We wrote about Maine’s ranked choice voting experiment a few weeks back. It seems to have worked pretty, pretty, pretty, pretty well and flipped Maine’s 2nd CD to the Democrat leaving New England in a 21-0 blue to red count in Congress!
Poliquin, the incumbent, led after ballots were initially tabulated, though no candidate had an absolute majority. However, under ranked-choice voting, the lowest-choice candidates were eliminated and their votes reallocated to their second choices. Under that system, Golden, the Democrat, pulled ahead.
The Democrat won even though more people voted for the Republican incumbent.

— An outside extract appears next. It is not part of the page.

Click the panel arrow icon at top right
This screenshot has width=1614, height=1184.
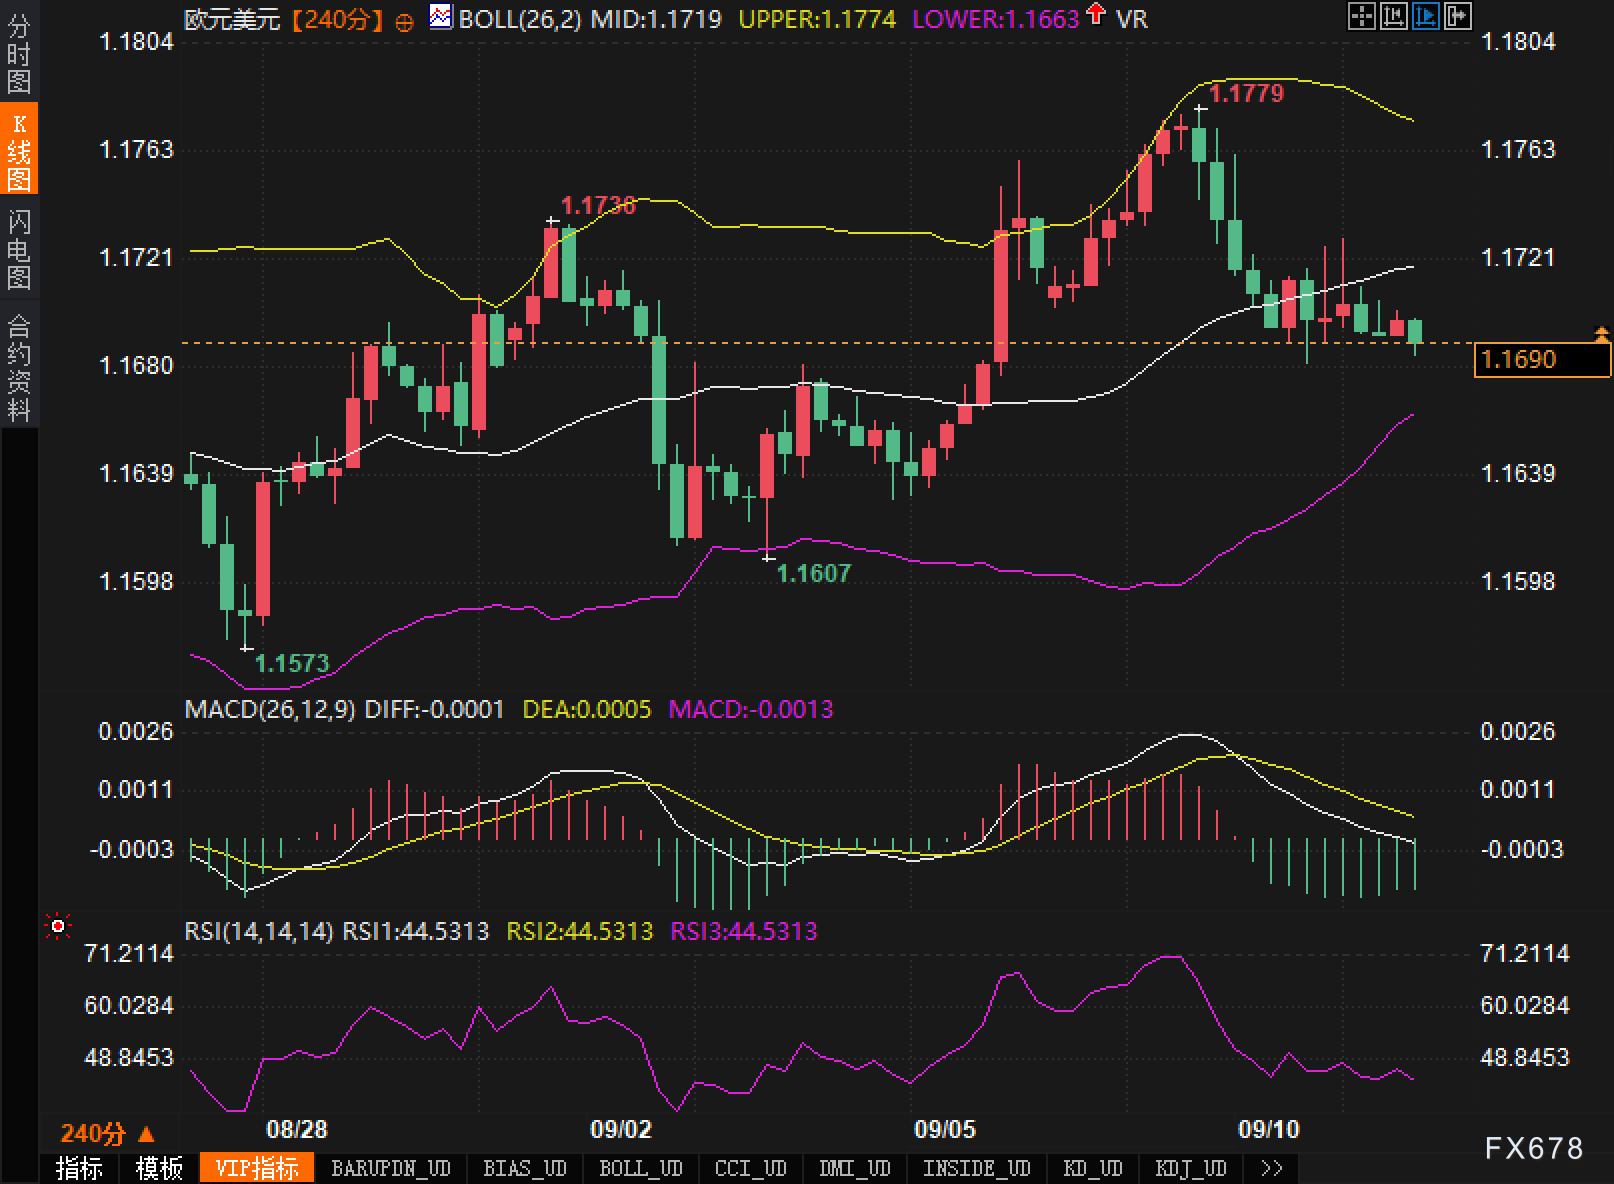point(1457,16)
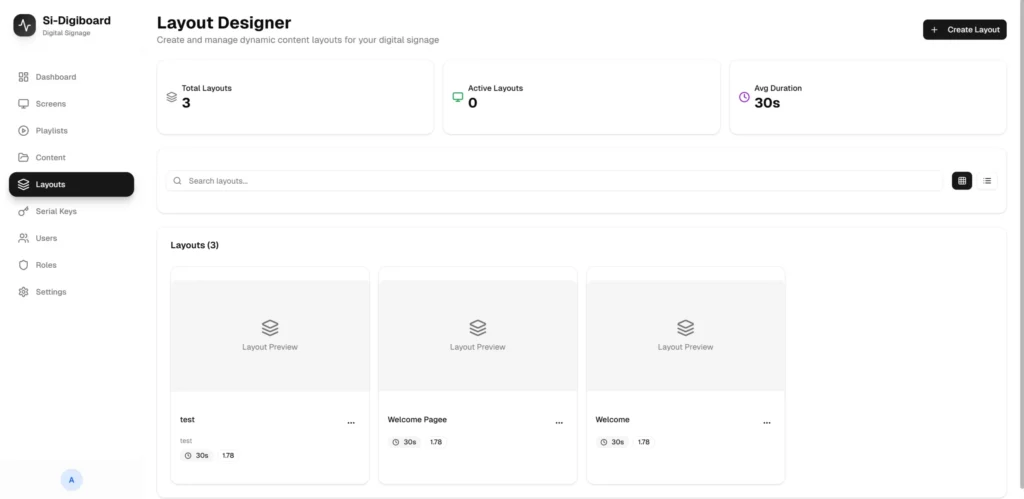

Candidate | Party | Votes | Pct. |
---|---|---|---|
Jared Golden | Democrat | 129,556 | 45.5% |
Bruce Poliquin* | Republican | 131,466 | 46.2 |
Tiffany Bond | Independent | 16,500 | 5.8 |
William Hoar | Independent | 6,933 | 2.4 |
284,455 votes, 95% reporting (399 of 418 precincts)
* Incumbent
Jared Golden, a Marine Corps veteran and Democratic state lawmaker,defeated New England’s lone House Republican, Bruce Poliquin after the incumbent failed to win a majority of the vote and the state’s new ranked-choice voting system came into play. Mr. Golden received the majority of votes in the second round of vote tabulation, according to the Maine
So the process in Maine did extend past election day, effectively working like a recount, but with the bonus that third party and protest votes are not rendered simple and one dimensional. By ranking choices, you can make your protest vote, but not necessarily cause an undesired candidate to ultimately win.